4. Sterotipi, pregiudizi e distorsioni

Le euristiche non sono gli unici fattori responsabili nel processo di decisione. Infatti a livello inconscio contribuiscono anche altri aspetti quali:

Tutte queste componenti vengono attivate, si intrecciano a formare un filtro che guida, seleziona, screma, organizza i dati sensoriali che provengono dall’esterno. Il tutto in modo rapido, incontrollato ed inconsapevole. E’ facile comprendere come il risultato finale sia diverso non solo da persona a persona ma anche per la stessa persona sulla base di quali sollecitazioni arrivino per prime, sulla base di quali vengano considerate più salienti (vale a dire più importanti), sulla base di quali dati vadano invece persi (per esempio a causa della distrazione), sulla base della motivazione a creare una valutazione approfondita o sul tempo a disposizione.

◆ DATI FORNITI:
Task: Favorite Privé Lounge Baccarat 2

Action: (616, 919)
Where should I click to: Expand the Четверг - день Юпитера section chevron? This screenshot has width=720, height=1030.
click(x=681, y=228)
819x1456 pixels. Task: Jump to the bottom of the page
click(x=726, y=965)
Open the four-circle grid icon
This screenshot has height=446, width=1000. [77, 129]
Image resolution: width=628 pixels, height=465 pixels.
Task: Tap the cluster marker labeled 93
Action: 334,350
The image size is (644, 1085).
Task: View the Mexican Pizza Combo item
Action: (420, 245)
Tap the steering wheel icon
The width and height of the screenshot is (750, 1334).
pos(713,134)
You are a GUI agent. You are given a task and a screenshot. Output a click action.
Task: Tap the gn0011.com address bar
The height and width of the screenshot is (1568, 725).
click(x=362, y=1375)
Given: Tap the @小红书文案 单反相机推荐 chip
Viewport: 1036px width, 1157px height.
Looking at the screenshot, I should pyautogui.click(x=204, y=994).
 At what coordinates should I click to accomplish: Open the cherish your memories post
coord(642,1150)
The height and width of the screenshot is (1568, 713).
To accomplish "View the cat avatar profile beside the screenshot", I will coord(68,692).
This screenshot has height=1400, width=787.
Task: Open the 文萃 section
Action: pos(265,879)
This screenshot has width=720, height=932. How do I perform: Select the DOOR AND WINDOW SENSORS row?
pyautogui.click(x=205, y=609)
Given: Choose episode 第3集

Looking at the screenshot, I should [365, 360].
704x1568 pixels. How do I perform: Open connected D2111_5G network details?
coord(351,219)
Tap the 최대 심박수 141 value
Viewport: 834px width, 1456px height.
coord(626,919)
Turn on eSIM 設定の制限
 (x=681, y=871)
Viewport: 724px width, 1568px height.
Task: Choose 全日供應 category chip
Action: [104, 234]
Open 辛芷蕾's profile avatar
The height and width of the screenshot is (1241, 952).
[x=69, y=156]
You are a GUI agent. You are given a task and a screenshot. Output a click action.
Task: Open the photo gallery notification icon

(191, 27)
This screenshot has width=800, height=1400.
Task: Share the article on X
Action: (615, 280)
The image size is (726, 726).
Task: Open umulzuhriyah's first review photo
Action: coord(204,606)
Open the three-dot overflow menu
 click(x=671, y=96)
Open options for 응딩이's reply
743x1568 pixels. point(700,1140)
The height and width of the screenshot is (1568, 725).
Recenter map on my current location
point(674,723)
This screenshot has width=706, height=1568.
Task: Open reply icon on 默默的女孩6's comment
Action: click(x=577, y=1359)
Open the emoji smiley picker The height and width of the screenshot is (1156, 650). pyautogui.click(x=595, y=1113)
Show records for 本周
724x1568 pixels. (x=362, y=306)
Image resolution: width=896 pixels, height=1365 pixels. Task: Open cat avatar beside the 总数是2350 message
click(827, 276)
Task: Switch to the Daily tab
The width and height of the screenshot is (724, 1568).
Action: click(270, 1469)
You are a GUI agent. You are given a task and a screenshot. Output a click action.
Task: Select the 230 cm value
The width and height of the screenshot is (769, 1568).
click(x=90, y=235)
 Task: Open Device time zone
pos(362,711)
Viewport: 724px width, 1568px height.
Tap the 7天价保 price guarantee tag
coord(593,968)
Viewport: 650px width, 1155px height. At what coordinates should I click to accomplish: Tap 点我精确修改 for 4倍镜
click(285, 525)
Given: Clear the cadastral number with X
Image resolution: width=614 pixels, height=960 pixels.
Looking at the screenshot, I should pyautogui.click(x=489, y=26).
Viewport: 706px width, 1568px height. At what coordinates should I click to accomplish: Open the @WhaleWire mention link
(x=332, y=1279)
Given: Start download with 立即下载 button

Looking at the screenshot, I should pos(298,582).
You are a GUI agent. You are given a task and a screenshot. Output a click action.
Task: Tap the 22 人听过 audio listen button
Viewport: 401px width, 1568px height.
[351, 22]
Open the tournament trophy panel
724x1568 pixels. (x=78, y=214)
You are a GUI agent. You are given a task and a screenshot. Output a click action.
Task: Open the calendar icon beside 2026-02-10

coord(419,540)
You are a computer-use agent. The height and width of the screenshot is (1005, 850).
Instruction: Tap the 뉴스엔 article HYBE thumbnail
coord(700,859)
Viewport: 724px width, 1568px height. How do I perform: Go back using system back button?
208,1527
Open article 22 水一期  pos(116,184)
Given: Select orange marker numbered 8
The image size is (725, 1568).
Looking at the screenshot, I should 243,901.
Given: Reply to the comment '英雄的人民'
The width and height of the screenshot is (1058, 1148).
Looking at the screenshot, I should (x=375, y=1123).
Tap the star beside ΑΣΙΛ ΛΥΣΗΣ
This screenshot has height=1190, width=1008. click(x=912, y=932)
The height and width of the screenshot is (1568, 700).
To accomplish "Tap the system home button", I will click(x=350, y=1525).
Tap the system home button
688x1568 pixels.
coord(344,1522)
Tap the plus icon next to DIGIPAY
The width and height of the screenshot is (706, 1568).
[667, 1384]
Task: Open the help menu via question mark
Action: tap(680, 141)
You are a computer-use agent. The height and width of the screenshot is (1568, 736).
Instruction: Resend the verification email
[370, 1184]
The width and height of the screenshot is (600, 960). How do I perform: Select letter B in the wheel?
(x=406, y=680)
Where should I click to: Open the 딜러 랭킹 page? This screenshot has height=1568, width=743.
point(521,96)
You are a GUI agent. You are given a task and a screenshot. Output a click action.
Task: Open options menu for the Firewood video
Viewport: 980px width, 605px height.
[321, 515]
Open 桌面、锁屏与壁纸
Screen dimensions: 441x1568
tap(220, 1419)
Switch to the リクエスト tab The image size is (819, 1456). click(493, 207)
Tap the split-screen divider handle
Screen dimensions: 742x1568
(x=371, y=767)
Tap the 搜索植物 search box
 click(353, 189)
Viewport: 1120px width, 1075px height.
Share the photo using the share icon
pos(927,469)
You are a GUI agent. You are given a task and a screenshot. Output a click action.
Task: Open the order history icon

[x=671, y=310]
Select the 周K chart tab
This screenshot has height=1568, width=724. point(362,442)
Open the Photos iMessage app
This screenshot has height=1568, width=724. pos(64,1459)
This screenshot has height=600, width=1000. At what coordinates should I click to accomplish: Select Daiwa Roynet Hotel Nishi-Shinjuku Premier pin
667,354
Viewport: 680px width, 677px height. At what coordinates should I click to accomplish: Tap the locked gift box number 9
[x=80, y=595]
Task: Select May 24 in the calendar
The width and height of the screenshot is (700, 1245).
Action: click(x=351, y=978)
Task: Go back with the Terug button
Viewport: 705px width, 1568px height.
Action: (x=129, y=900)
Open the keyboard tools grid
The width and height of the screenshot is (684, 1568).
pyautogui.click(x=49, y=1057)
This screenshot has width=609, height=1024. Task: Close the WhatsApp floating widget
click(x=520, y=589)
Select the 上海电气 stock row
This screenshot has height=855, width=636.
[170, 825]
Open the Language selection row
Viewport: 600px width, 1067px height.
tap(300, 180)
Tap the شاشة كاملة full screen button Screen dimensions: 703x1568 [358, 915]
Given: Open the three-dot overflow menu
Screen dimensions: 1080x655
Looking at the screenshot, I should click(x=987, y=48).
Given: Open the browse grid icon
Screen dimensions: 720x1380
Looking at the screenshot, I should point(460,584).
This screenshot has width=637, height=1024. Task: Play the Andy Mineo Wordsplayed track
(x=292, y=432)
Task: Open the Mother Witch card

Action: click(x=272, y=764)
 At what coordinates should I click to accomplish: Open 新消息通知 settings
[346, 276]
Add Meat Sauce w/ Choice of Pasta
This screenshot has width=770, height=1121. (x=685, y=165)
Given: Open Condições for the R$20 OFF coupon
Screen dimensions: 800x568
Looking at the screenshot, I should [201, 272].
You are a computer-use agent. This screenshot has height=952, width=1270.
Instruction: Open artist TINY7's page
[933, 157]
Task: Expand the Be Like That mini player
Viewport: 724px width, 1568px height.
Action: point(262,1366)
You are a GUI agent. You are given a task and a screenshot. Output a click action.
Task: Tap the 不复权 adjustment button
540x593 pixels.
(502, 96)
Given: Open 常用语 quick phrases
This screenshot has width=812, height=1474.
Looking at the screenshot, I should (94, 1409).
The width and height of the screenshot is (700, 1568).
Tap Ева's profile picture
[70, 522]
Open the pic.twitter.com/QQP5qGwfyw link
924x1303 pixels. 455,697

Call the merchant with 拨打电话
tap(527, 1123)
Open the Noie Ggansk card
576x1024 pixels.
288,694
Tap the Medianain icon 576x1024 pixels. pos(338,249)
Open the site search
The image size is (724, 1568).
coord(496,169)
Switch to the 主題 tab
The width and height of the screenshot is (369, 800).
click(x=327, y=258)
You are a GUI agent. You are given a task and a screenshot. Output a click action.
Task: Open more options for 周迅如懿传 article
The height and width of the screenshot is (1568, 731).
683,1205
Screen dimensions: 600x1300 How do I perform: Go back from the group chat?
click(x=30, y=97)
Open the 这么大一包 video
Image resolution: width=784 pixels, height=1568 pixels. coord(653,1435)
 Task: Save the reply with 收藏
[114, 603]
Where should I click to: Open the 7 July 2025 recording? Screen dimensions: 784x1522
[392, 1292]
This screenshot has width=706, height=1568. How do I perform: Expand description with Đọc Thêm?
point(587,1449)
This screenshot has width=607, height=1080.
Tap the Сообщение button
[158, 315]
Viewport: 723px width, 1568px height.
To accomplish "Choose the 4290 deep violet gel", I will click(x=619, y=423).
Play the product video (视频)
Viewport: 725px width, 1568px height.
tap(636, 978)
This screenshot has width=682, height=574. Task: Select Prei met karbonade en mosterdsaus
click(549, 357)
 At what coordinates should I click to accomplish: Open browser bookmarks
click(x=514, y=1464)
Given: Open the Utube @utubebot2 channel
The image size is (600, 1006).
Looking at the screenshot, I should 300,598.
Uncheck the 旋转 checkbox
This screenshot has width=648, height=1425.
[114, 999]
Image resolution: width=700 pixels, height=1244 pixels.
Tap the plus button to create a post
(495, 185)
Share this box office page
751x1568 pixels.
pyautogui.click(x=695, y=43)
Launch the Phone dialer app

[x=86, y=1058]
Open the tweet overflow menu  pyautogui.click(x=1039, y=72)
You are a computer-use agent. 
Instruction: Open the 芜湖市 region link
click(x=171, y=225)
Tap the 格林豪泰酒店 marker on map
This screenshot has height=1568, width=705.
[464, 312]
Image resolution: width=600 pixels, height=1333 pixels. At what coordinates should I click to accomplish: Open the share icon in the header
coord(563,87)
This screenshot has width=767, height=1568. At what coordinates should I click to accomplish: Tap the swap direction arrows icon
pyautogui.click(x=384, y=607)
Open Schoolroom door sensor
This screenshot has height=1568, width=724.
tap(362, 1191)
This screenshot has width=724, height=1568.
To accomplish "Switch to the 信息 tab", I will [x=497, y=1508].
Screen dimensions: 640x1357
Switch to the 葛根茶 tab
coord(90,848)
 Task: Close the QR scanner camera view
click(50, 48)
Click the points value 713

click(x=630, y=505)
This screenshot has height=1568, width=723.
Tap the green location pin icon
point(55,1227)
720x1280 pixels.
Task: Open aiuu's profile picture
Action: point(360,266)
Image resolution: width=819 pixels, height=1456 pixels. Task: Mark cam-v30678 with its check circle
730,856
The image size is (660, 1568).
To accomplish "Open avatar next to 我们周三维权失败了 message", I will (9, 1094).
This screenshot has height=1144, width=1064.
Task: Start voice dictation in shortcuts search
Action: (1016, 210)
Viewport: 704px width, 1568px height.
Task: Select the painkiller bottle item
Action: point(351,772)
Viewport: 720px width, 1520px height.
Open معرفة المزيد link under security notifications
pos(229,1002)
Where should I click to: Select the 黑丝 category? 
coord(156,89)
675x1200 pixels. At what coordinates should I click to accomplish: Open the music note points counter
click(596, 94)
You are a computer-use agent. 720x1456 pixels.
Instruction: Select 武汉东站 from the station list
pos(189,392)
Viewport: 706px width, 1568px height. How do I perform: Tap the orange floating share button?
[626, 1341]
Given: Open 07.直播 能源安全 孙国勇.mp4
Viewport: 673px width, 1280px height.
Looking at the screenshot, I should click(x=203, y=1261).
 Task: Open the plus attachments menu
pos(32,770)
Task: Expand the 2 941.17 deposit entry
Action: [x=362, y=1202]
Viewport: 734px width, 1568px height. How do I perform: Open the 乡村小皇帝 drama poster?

◆ RICHIESTA SCRITTA:
Riproduci per intero il testo sugli stereotipi e i pregiudizi, parola per parola e senza alcuna modifica. I record provengono da una fonte diversa.

◆ RISPOSTA SEGUENTE:
4. Sterotipi, pregiudizi e distorsioni

Le euristiche non sono gli unici fattori responsabili nel processo di decisione. Infatti a livello inconscio contribuiscono anche altri aspetti quali:

Tutte queste componenti vengono attivate, si intrecciano a formare un filtro che guida, seleziona, screma, organizza i dati sensoriali che provengono dall’esterno. Il tutto in modo rapido, incontrollato ed inconsapevole. E’ facile comprendere come il risultato finale sia diverso non solo da persona a persona ma anche per la stessa persona sulla base di quali sollecitazioni arrivino per prime, sulla base di quali vengano considerate più salienti (vale a dire più importanti), sulla base di quali dati vadano invece persi (per esempio a causa della distrazione), sulla base della motivazione a creare una valutazione approfondita o sul tempo a disposizione.